*Problem statement*. Locate, in the data below, the line that contains "The width and height of the screenshot is (650, 501)." and the line that contains "The width and height of the screenshot is (700, 408)."; reproduce exactly those two lines and every line between them, nothing more.

※

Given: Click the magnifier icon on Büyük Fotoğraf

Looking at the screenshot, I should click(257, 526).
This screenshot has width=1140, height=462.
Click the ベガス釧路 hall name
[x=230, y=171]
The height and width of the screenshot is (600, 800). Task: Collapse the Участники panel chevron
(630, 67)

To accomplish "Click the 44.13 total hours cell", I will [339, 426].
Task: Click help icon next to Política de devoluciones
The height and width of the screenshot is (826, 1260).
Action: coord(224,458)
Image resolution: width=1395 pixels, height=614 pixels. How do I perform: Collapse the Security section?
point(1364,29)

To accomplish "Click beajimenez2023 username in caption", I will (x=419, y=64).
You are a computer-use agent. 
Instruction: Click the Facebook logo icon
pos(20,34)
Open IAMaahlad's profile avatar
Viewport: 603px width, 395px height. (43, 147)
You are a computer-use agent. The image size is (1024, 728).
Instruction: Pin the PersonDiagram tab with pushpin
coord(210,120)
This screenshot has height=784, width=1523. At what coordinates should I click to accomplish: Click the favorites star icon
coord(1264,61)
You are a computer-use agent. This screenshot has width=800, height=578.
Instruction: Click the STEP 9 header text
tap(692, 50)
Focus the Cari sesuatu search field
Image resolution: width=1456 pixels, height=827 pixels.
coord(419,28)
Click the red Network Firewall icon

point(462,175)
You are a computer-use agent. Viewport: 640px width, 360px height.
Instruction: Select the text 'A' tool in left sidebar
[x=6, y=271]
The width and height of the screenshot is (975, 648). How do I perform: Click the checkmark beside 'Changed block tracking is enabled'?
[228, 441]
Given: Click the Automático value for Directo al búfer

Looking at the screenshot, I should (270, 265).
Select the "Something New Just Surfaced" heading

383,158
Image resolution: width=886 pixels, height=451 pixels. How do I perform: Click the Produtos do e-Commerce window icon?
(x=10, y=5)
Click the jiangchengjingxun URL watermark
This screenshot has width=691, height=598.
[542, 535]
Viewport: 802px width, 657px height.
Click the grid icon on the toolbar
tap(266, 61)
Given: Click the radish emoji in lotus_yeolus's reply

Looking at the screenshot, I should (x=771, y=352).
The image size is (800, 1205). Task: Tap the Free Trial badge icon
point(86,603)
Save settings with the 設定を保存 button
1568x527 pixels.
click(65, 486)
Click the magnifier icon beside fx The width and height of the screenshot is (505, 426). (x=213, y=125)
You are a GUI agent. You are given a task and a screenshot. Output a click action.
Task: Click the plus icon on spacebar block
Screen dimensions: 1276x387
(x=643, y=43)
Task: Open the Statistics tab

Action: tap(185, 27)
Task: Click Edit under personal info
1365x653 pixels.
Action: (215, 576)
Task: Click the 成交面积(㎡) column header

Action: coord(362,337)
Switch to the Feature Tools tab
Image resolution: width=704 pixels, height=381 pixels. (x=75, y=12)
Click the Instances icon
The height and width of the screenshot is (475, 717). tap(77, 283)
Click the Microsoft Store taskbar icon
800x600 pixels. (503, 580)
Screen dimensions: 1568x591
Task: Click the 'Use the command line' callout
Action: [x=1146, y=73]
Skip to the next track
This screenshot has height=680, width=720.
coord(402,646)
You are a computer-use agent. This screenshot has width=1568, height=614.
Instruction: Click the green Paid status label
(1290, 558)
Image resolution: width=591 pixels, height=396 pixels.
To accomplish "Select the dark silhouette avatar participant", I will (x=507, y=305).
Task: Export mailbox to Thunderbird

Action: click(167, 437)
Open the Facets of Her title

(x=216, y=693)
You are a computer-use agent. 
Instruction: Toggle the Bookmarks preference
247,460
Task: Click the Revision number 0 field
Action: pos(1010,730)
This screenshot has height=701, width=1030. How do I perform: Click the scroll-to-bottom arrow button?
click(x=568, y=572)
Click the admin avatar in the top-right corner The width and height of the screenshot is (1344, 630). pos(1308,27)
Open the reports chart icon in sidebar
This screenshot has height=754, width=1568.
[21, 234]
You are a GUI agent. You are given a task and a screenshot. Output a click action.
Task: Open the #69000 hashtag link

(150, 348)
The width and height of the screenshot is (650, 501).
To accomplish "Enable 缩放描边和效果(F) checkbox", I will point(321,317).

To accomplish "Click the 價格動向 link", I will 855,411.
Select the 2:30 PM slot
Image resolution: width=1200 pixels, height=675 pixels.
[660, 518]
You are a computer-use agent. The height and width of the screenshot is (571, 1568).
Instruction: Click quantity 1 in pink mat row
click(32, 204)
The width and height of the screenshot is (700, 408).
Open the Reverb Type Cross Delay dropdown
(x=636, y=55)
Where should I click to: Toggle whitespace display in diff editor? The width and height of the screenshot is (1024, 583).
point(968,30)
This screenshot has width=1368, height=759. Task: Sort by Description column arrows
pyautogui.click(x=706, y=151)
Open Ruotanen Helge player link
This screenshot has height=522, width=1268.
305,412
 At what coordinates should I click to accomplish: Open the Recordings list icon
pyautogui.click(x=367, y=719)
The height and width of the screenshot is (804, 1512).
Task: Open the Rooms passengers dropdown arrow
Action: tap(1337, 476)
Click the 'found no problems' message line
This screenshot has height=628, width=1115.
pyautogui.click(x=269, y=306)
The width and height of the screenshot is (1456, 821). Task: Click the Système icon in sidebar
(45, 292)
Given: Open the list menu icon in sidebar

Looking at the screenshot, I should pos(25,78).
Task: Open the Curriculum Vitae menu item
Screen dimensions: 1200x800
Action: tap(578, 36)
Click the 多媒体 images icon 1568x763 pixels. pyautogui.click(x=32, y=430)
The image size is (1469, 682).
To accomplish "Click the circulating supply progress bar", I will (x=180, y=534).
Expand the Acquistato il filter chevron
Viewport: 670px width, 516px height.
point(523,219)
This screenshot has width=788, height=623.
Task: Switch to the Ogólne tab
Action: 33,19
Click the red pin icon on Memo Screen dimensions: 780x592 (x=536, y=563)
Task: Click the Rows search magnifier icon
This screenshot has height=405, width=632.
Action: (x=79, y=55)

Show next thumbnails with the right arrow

※

*Solution to the exercise*.
The width and height of the screenshot is (650, 501).
To accomplish "Enable 缩放描边和效果(F) checkbox", I will point(321,317).

To accomplish "Click the 價格動向 link", I will 855,411.
Select the 2:30 PM slot
Image resolution: width=1200 pixels, height=675 pixels.
[660, 518]
You are a computer-use agent. The height and width of the screenshot is (571, 1568).
Instruction: Click quantity 1 in pink mat row
click(32, 204)
The width and height of the screenshot is (700, 408).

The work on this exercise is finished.